> _Data records_:
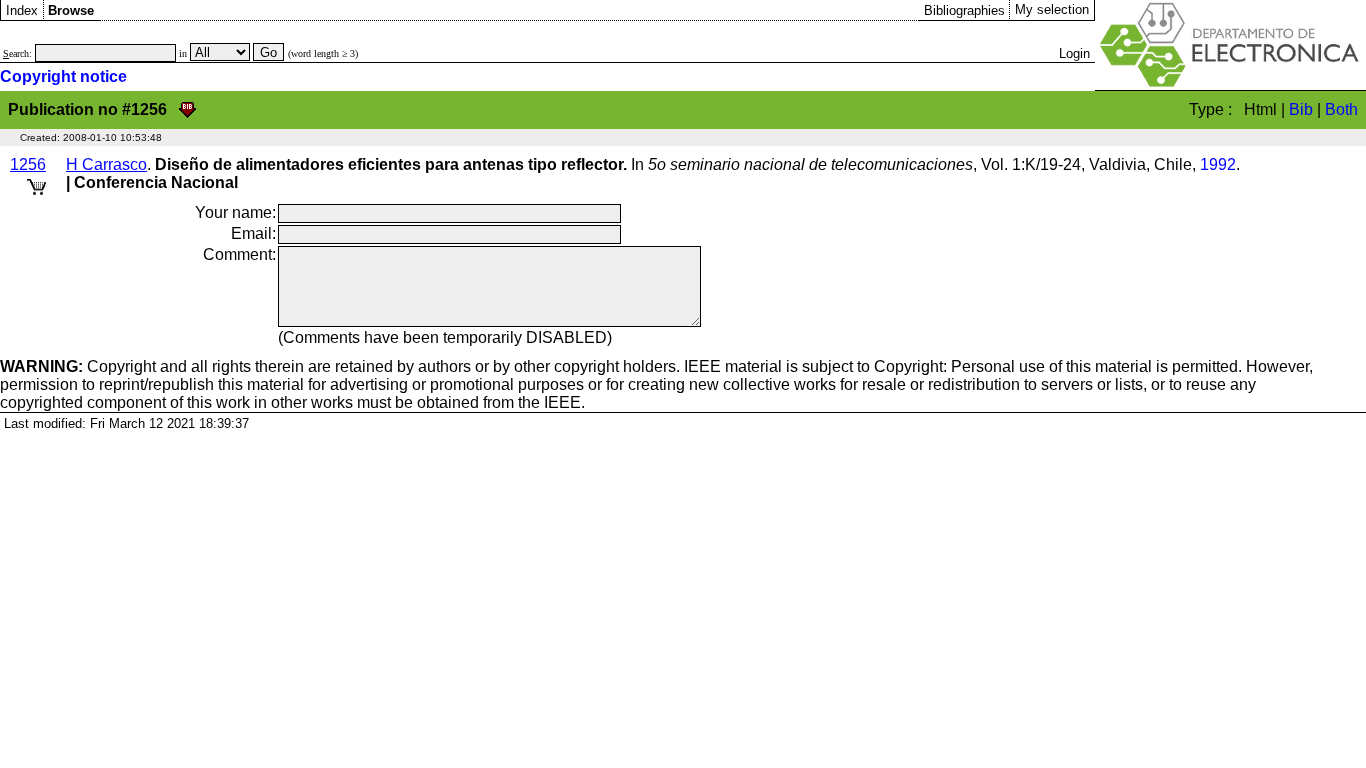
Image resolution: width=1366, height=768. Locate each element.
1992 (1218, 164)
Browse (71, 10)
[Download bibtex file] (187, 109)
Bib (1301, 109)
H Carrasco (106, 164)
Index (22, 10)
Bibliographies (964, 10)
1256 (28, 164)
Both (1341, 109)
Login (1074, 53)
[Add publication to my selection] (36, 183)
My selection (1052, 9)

> _Instructions for the task_: Find "[Download bibtex file] (187, 109)" in the entries above, then repeat its line and all lines after it exactly, down to the last line.

> _Exercise result_:
[Download bibtex file] (187, 109)
Bib (1301, 109)
H Carrasco (106, 164)
Index (22, 10)
Bibliographies (964, 10)
1256 (28, 164)
Both (1341, 109)
Login (1074, 53)
[Add publication to my selection] (36, 183)
My selection (1052, 9)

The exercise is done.